-Tengo recuerdos de infancia. Mi primera aparición fue presentando 'Marcelino, Pan y Vino' con Pablito Calvo que era de mi generación. Para mí es incluso duro ir al Coliseum ahora. Ha sido mi asignatura pendiente que el cine no siguiera, pese a que el Coliseum no era mío, sino de varias familias. Yo pertenezco a la generación 'Cinema Paradiso', una generación en el que negocio del cine pasa a las grandes multinacionales. Es mi gran fracaso.
-¿Con qué actores del teatro mantuvo amistad?
-Paco Rabal, las hermanas Gutiérrez Caba, Lola Cardona, Lola Herrera...

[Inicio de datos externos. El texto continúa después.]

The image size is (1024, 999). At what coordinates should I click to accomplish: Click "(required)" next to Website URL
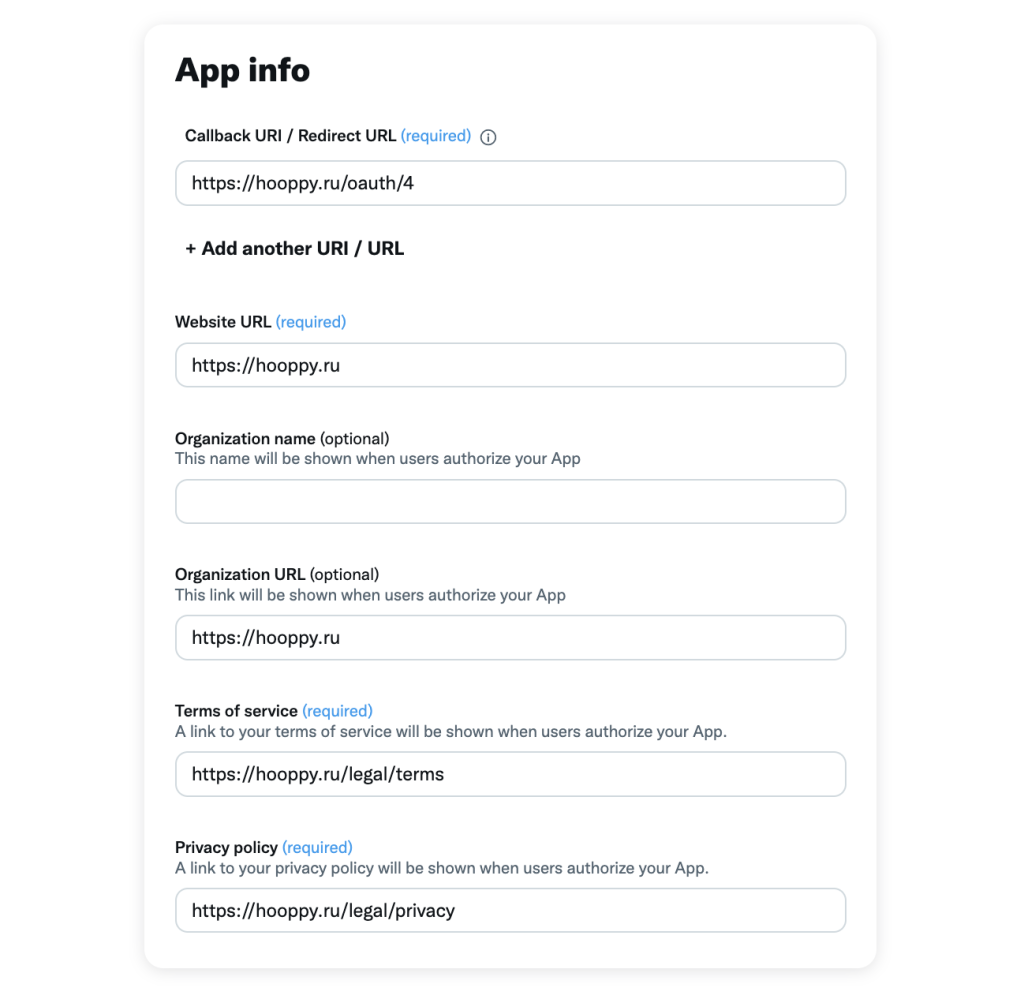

-¿Un divo o diva insoportable?
-Bob Dylan cuando actuó en el Palacio. No pudimos ni saludarle. En un personaje un tanto extraño.
-Un sueño.
-Cualquiera de los músicos que a mí me interesan, la mayoría o ya no están o están retirados como los clásicos brasileños Joao Gilberto y Vinicius de Moraes, pero me quedan sueños posibles. Por ejemplo, tuve la suerte de ver a Bruce Springsteen a 150 metros de mi casa, algo que hace años era impensable.